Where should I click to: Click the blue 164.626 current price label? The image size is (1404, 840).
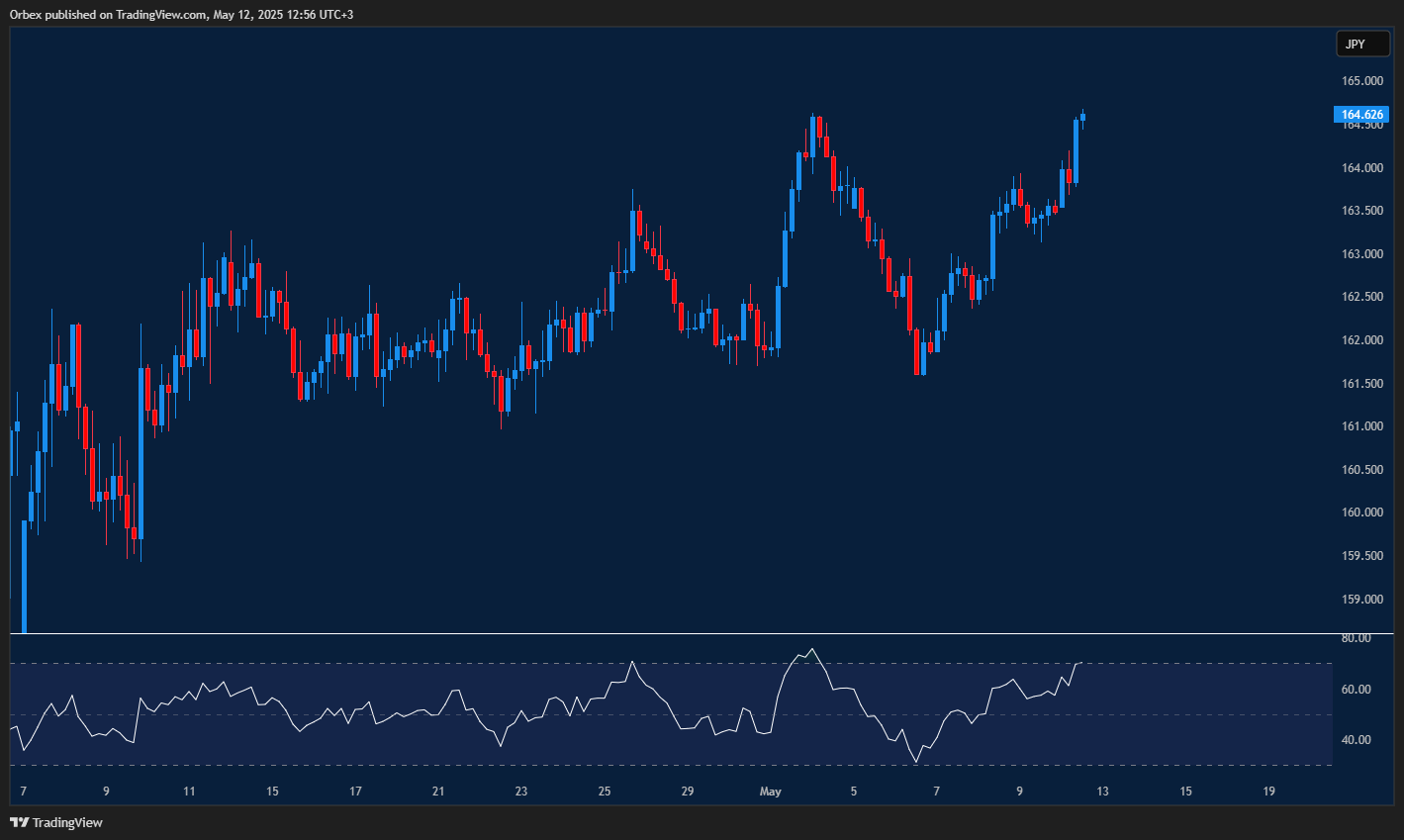point(1362,114)
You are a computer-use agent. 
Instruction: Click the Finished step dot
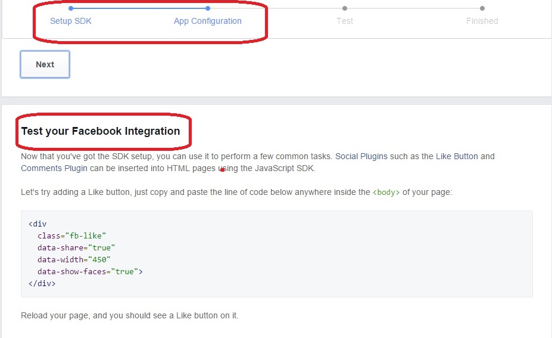pos(482,8)
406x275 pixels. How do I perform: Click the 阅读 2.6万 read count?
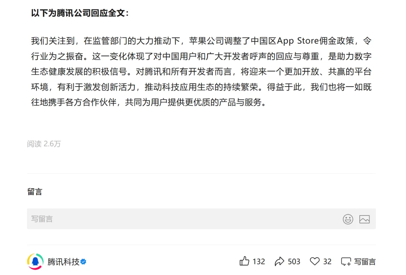coord(44,144)
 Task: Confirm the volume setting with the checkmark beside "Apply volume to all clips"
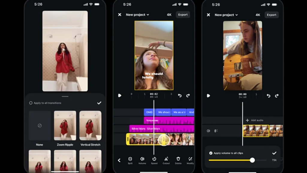click(x=274, y=153)

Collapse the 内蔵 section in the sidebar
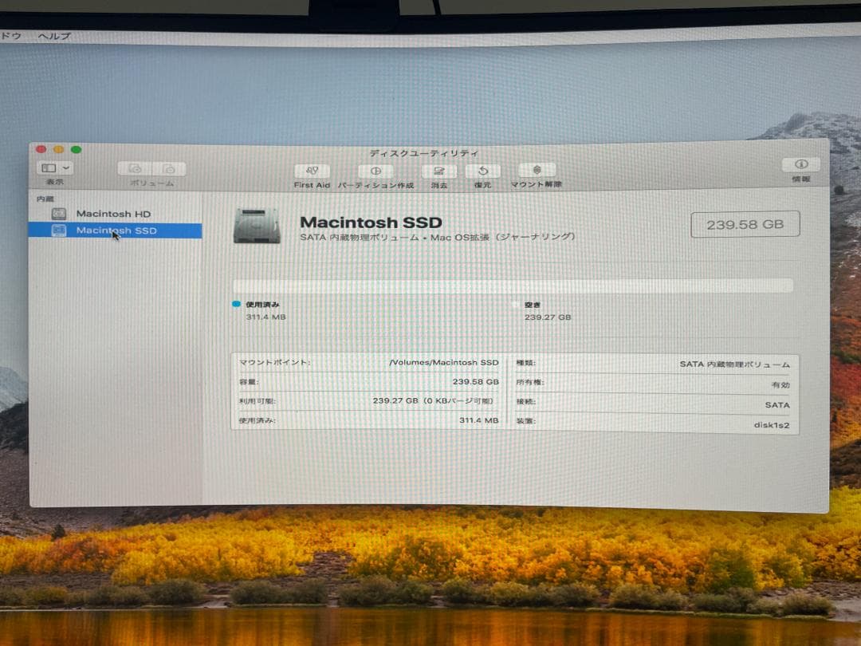tap(45, 198)
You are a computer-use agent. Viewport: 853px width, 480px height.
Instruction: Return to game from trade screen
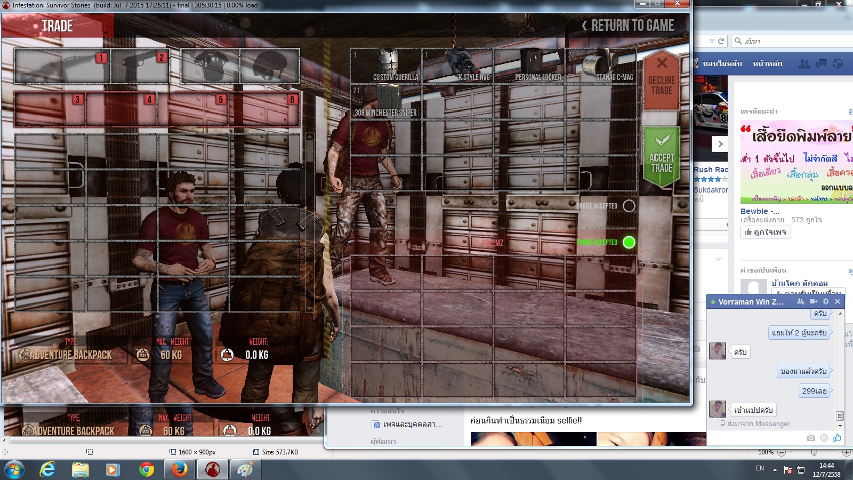tap(628, 26)
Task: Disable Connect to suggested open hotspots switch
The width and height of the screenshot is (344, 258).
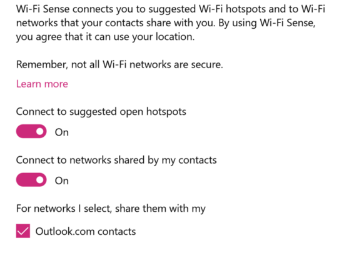Action: (31, 132)
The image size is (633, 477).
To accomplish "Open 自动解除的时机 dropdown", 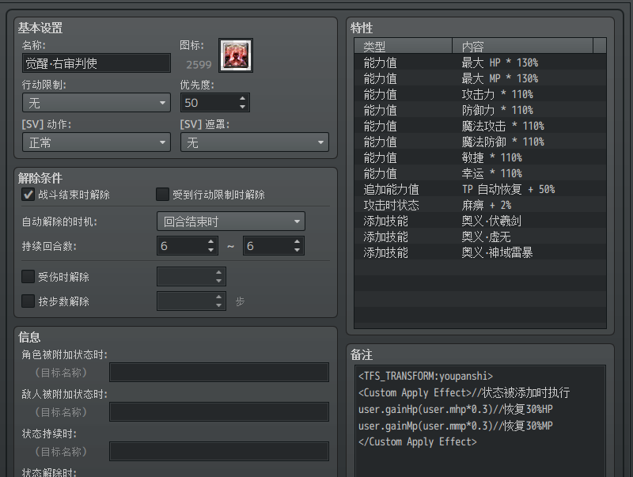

> **WORK ITEM**: Give every entry again verbatim, with no pictures.

> **SOLUTION**:
Where should I click to: Click the blue 164.626 current price label? The image size is (1404, 840).
point(1362,114)
You are a computer-use agent. 
Instruction: Click the Finished step dot
pos(482,8)
406x275 pixels. How do I perform: Click the 阅读 2.6万 read count?
coord(44,144)
 Task: Confirm the volume setting with the checkmark beside "Apply volume to all clips"
click(x=274, y=153)

Collapse the 内蔵 section in the sidebar
tap(45, 198)
You are a computer-use agent. Viewport: 853px width, 480px height.
Instruction: Return to game from trade screen
tap(628, 26)
Task: Disable Connect to suggested open hotspots switch
The width and height of the screenshot is (344, 258).
Action: (31, 132)
The image size is (633, 477).
To accomplish "Open 自动解除的时机 dropdown", 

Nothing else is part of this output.